Из этих меншиковских девиц царь поначалу остановил свой выбор на Варваре, не смущаясь тем, что она была несколько горбата и кривобока. Меншиков даже надеялся, что после разрыва Петра с Анной Монс Варвара станет царицей, а он, Меншиков, женившись на Дарье, будет тогда царским шурином. И, казалось, все близилось к этому.

Сидя однажды за обедом рядом с Варварой Арсеньевой, Петр сказал ей:

– Не думаю я, чтобы у кого-нибудь когда-нибудь появилось желание обладать тобой, так ты мало красива, бедная Варвара. Но так как я люблю необыкновенное, то не хочу, чтобы ты умерла, не испытав трепета любовной лихорадки.

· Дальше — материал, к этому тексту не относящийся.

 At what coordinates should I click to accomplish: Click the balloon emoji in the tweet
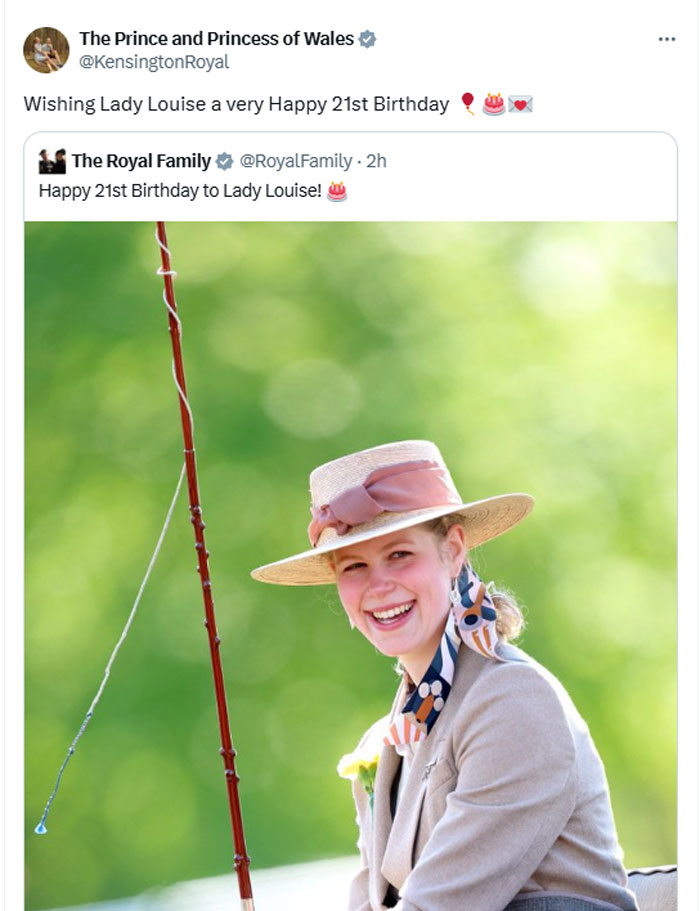(468, 104)
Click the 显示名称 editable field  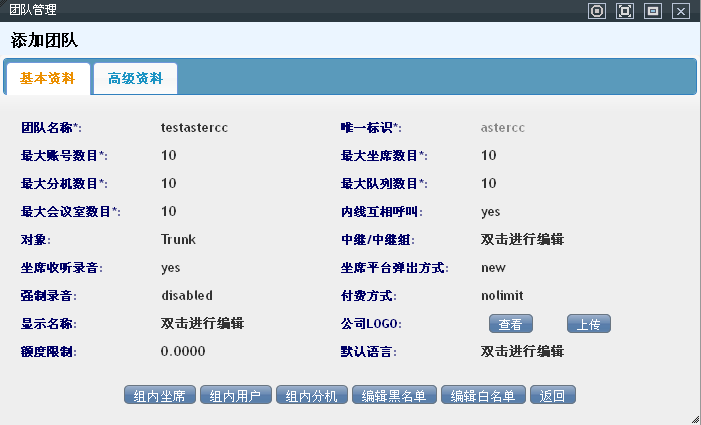pos(203,324)
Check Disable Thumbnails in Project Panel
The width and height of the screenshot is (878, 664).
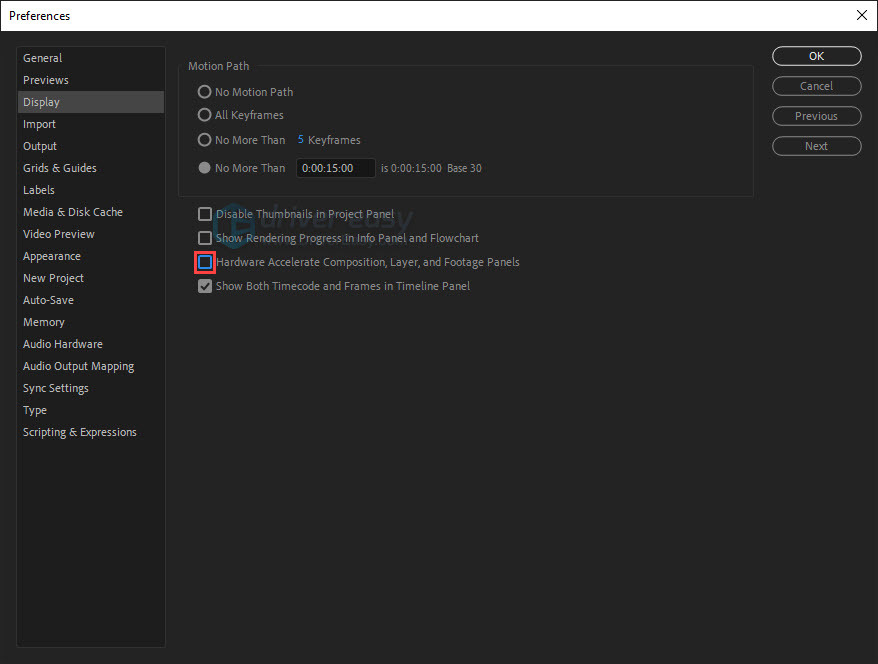(x=205, y=214)
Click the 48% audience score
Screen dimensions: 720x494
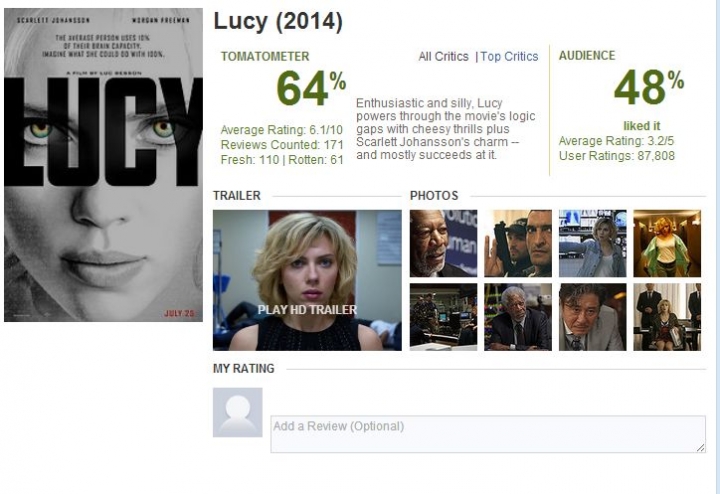tap(649, 87)
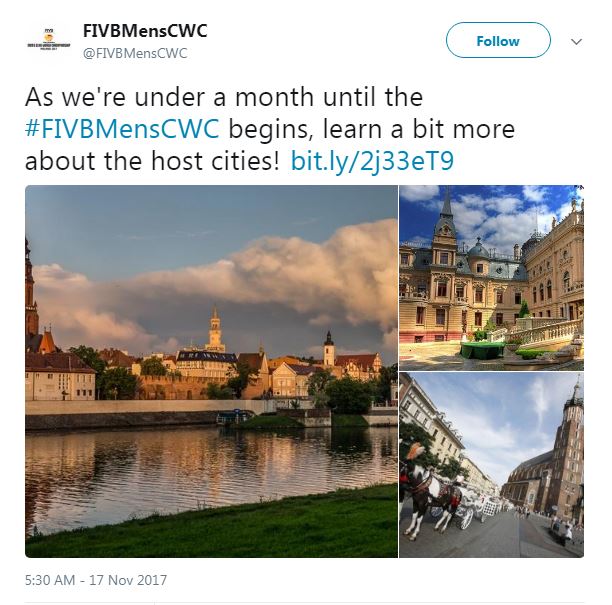This screenshot has width=612, height=605.
Task: Click the spire tower in top-right photo
Action: (x=445, y=222)
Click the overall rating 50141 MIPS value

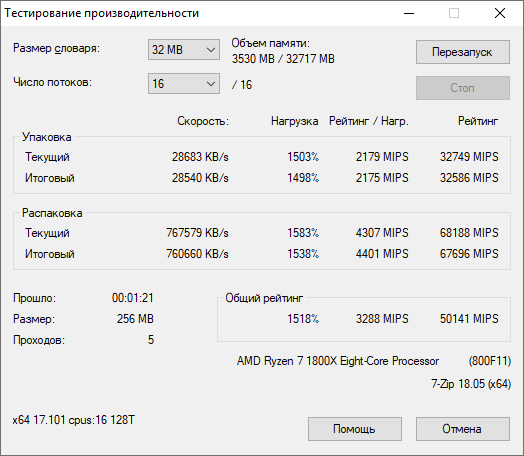[469, 319]
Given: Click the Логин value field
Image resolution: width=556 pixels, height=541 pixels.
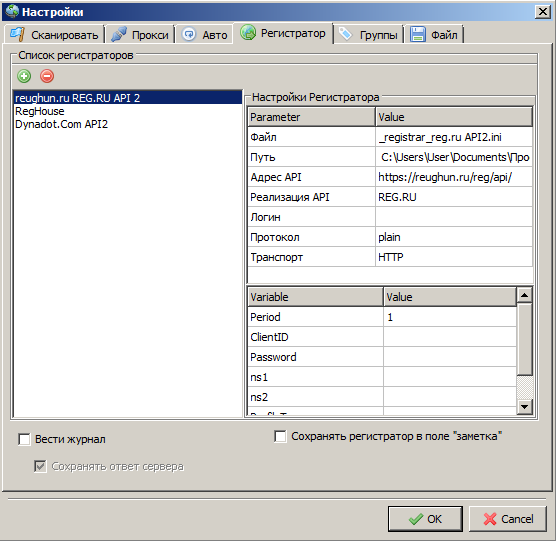Looking at the screenshot, I should click(x=454, y=217).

И, нисколько не обращая внимания на ее подруг и на своих приятелей по застолью, повел Варвару испытывать трепет обещанной лихорадки.

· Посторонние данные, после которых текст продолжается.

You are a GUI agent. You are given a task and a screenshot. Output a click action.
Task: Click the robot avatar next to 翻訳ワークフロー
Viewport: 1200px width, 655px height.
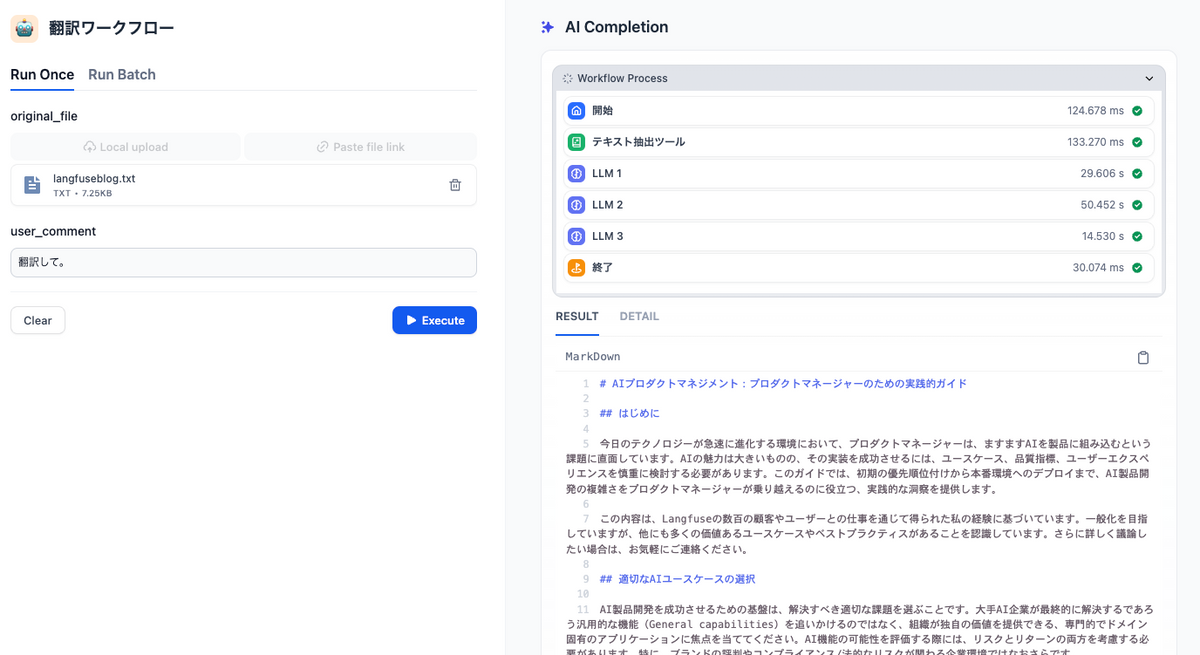(24, 29)
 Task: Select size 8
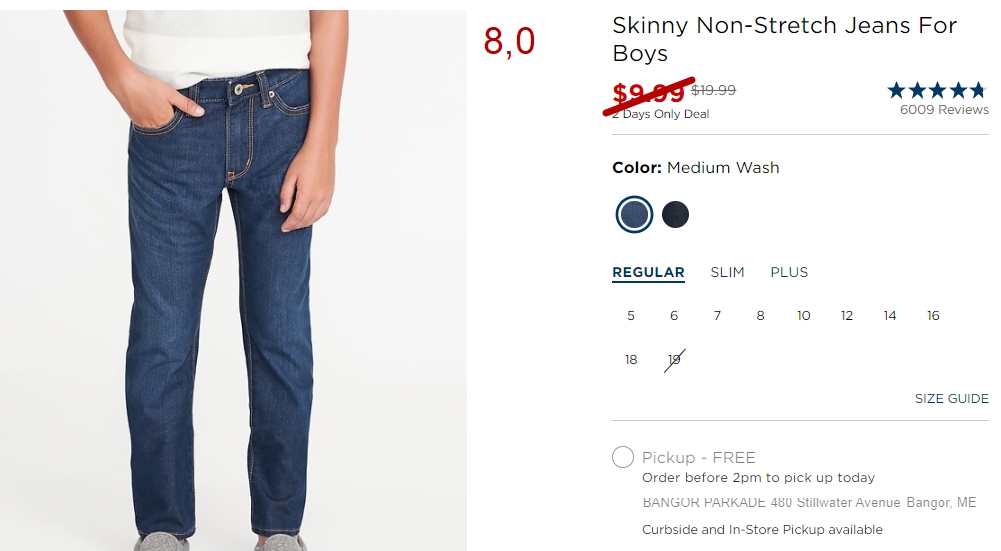tap(760, 316)
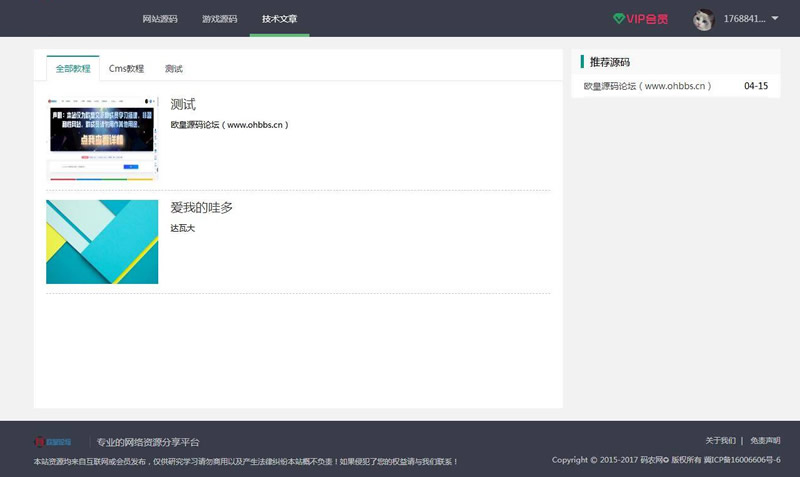Screen dimensions: 800x477
Task: Switch to the 全部教程 tab
Action: coord(73,69)
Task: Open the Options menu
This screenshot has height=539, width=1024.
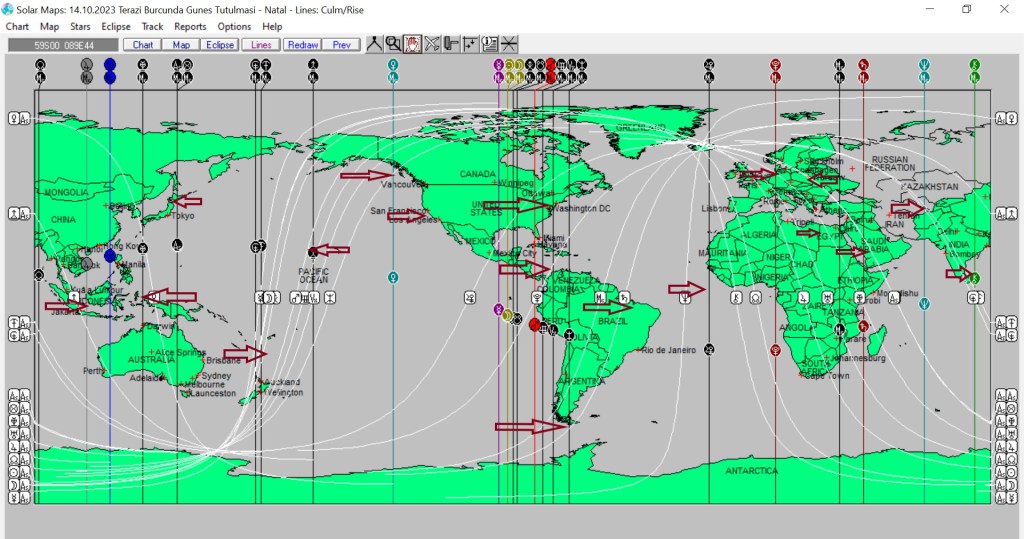Action: coord(234,26)
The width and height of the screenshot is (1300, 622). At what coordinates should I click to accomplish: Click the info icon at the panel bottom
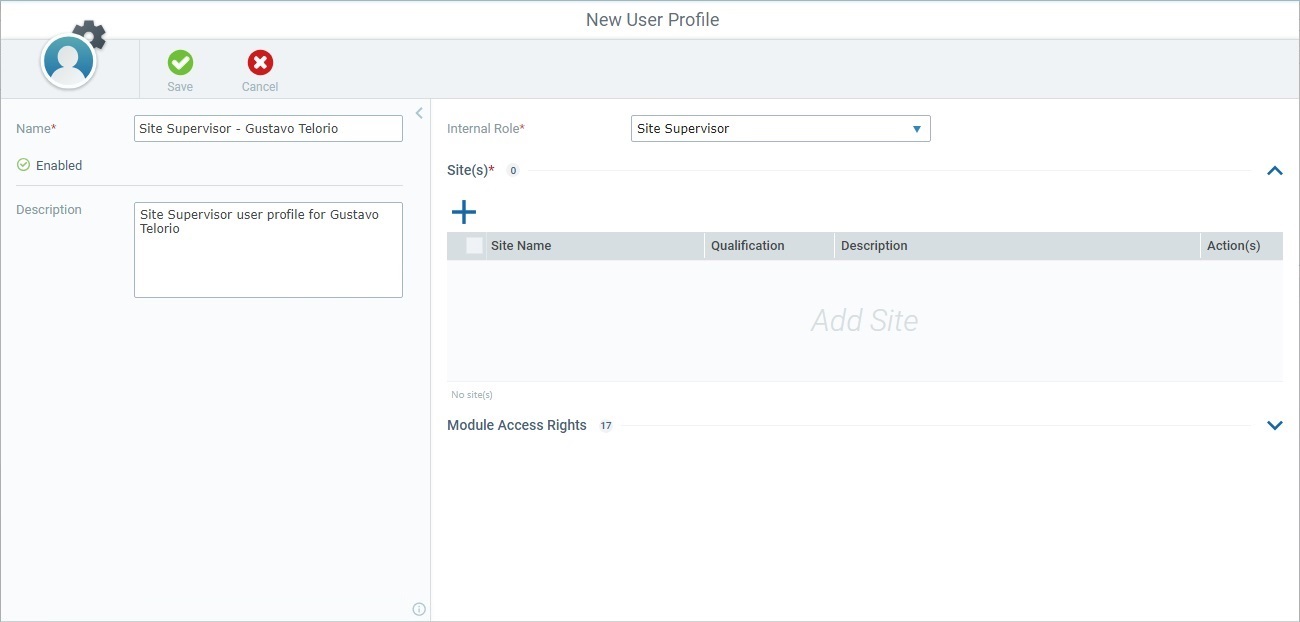pos(419,608)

Он установил цену на ласки, расточаемые петербургскими прелестницами, например, для солдат: по одной копейке за три поцелуя, но сам после дорого стоившей ему Анны Монс старался даже малых денег на любовь не тратить.

После Варвары Арсеньевой взоры Петра были обращены на лифляндскую пленницу Марту-Екатерину, которой очень нравилось бывать в таком обществе: обеды, ужины, в питье и в конфектах «великое уконтектование».

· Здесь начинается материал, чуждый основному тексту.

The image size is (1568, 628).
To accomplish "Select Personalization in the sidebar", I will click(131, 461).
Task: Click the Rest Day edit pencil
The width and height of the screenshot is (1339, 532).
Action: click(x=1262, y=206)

Но Марте-Екатерине (взяв ее от Меншикова) Петр платил в первое время по дукату за свидание, а в 1705 году двадцатитрехлетняя лифляндка Марта Рабе, в девичестве Марта Скавронская, поселилась в петербургском доме царя Петра. Она приняла православие, и, поскольку до этого уже называлась Екатериной, то Трубачевой, то Василевской, то Михайловой, – в последнем случае по вымышленной фамилии Петра, под которой он был в Голландии, учась там корабельному делу, – ее и нарекли при крещении Екатериной, а по отечеству – Алексеевной, от имени ее крестного отца, пятнадцатилетнего царевича Алексея. Все, как полагалось, проделал крестный, дунул и плюнул через левое плечо на сатану, чтобы тот не искушал оглашенную новоявленную рабу божью Екатерину.

– Вот, Алеша, какую ты крестную дочку обрел, – довольный, похлопывал его по плечу Петр. – А ты, дочка, – обращался к ней, – почитай своего отца-крестного.